**** Document passage

# Woodworking inspiration from Rome



## 2 (Feb 26, 2006)

Hey Jocks,

I've recently spent few days in Rome, Italy. It's the city with very specific atmosphere.. history is mixed with modern lifestyle everywhere you look. Definitely recommended visit.

And during my visit in Vatican I captured nice woodworking pieces for you to enjoy:


----------



## Chipncut (Aug 18, 2006)

Hey Martin,
Beautiful, I don't think I'll ever get there, so thanks for showing us. I'm glad you had a nice safe journey.


----------



## 2 (Feb 26, 2006)

Glad you like the photos, Dick.


----------



## Dtugboat (Jul 31, 2006)

Martin, great pic's, thanks for sharing. Have been to Rome many times, the place is just full of woodworking inspiration. Always makes me wonder how they did it and how long did it take? Especially considering lack of machines as we know them.


----------



## roosterscoop (Oct 12, 2006)

Martin … Absolutely beautiful. Dido with Dick, don't think I would ever get there. Not sure I will ever get to that kind of craftsmanship either, but as long as you post photos like these we can always be inspired to take that next challenge and lift ourselves up to the next level.
Thanks Martin


----------



## dennis (Aug 3, 2006)

Amazing stuff Martin! The oldest building around my part of America is only about a 100 years old and we ripped most of those down! Nice to see some real woodworking history.


----------

********

> [Written instruction 1] From the Rome woodworking thread, extract the passage from "Thanks Martin" up to and including "real woodworking history.".
> [Written instruction 2] Using the Rome woodworking thread, decide whether each statement agrees with it, answering yes or no and quoting the words that decide it: (a) Dtugboat has been to Rome many times. (b) dennis says the oldest building in his part of America is about 200 years old. (c) Chipncut expects to visit Rome someday.

**** Given data

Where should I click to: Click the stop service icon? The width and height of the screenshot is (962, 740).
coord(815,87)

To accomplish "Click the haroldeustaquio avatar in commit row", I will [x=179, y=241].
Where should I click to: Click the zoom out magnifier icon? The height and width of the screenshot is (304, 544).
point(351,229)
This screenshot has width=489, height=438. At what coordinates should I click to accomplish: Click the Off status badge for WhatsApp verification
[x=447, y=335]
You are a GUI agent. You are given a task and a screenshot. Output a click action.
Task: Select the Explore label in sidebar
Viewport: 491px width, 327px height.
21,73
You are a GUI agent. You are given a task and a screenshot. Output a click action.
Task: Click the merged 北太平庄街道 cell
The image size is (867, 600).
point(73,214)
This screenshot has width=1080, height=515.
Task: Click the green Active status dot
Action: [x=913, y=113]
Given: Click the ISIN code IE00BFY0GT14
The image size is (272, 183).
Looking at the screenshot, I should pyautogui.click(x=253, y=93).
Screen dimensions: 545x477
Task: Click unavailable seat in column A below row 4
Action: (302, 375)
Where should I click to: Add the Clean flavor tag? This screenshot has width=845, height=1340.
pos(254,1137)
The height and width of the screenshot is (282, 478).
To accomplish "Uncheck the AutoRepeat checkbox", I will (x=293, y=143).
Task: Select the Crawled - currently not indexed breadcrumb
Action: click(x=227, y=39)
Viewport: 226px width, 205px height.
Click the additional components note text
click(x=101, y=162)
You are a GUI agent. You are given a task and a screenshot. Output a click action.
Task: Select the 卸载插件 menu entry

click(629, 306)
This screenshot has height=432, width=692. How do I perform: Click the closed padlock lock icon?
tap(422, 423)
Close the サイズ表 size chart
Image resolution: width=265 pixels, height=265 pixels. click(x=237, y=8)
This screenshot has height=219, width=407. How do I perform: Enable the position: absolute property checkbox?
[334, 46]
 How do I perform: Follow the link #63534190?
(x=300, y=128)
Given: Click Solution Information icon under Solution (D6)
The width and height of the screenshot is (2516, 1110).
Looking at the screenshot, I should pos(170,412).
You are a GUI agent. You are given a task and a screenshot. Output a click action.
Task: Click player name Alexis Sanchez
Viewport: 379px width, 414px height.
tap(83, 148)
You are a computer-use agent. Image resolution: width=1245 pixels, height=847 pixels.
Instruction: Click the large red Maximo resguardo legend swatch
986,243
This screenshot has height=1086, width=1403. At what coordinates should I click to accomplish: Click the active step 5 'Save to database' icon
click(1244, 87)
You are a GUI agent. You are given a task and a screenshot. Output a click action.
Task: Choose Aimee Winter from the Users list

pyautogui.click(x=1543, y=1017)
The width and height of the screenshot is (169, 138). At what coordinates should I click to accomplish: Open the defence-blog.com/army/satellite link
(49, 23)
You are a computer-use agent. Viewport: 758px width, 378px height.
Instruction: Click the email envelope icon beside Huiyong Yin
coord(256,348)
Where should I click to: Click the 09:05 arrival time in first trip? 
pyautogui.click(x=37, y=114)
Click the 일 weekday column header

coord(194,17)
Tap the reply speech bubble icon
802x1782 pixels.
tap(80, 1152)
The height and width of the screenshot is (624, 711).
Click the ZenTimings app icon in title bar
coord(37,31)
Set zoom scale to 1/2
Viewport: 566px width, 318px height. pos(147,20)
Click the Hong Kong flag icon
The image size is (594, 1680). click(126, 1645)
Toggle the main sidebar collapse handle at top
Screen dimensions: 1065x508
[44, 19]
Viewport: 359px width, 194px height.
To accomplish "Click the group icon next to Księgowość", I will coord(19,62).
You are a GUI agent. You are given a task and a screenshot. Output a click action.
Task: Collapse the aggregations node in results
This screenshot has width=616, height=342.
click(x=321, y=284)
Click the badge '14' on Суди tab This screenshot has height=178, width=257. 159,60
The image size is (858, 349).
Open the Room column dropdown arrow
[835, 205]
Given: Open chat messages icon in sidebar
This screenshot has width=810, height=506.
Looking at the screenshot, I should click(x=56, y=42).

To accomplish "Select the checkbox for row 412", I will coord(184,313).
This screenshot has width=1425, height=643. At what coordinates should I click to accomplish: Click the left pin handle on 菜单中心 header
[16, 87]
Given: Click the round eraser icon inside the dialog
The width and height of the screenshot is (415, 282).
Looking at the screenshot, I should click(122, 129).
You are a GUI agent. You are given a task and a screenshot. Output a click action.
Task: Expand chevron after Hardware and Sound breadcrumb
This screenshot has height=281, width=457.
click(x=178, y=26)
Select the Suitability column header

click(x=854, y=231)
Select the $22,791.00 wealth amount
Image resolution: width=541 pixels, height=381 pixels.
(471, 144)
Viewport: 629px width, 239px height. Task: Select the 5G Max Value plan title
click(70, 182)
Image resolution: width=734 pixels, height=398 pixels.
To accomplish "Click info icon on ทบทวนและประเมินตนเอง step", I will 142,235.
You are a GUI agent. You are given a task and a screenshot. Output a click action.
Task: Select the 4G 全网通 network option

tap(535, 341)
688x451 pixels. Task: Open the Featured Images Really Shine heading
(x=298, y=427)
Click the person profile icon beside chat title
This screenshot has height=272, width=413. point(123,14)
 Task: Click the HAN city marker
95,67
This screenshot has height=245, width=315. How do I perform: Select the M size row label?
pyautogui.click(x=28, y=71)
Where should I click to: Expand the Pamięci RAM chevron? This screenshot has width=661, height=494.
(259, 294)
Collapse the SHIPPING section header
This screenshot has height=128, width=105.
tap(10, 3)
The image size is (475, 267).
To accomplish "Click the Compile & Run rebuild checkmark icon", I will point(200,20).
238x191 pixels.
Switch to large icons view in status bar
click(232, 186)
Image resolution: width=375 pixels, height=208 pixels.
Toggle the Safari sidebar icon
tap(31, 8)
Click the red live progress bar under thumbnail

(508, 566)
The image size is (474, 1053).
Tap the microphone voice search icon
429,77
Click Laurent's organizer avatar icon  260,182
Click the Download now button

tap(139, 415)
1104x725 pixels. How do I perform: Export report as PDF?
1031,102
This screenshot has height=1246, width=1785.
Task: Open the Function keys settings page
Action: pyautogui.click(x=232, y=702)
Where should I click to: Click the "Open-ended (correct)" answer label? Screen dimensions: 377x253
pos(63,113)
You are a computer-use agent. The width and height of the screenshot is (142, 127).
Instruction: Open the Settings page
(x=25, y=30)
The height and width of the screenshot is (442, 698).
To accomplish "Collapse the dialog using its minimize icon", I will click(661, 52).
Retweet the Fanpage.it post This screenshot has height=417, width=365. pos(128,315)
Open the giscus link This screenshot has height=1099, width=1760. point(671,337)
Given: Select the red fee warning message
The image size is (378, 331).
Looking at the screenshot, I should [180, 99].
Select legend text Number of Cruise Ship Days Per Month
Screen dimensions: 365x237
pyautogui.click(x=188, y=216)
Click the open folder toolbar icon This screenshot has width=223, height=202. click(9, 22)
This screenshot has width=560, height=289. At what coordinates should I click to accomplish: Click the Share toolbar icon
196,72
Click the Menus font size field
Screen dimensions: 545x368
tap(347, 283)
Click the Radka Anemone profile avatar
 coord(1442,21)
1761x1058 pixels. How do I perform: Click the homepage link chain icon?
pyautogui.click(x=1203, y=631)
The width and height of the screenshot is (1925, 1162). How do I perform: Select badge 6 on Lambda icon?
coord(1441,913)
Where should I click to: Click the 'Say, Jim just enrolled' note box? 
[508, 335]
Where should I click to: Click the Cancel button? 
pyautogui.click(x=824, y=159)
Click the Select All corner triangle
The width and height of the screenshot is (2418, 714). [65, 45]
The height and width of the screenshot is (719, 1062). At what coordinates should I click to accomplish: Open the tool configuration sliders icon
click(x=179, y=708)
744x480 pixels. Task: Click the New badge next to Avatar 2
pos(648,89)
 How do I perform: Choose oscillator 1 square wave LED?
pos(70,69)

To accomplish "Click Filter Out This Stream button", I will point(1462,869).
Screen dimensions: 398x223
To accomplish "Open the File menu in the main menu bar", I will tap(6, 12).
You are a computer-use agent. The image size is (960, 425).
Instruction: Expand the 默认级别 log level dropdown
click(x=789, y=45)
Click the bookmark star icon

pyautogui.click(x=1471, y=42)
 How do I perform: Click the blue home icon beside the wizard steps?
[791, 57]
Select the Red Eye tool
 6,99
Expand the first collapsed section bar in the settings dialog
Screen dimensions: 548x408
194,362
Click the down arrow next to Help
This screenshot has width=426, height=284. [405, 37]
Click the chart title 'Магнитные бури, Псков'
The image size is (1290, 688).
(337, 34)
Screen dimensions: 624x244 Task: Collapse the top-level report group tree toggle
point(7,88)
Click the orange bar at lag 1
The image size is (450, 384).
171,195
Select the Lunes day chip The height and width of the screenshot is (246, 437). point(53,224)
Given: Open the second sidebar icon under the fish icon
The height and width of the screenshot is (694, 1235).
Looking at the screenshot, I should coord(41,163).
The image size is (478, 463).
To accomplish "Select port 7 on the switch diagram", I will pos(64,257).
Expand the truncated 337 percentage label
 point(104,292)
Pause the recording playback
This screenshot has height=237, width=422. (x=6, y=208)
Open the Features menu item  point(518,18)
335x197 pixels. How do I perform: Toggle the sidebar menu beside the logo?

********

> [Task result 1]
Thanks Martin


----------



## dennis (Aug 3, 2006)

Amazing stuff Martin! The oldest building around my part of America is only about a 100 years old and we ripped most of those down! Nice to see some real woodworking history.

> [Task result 2]
(a) Yes: "Have been to Rome many times"
(b) No: "The oldest building around my part of America is only about a 100 years old"
(c) No: "I don't think I'll ever get there"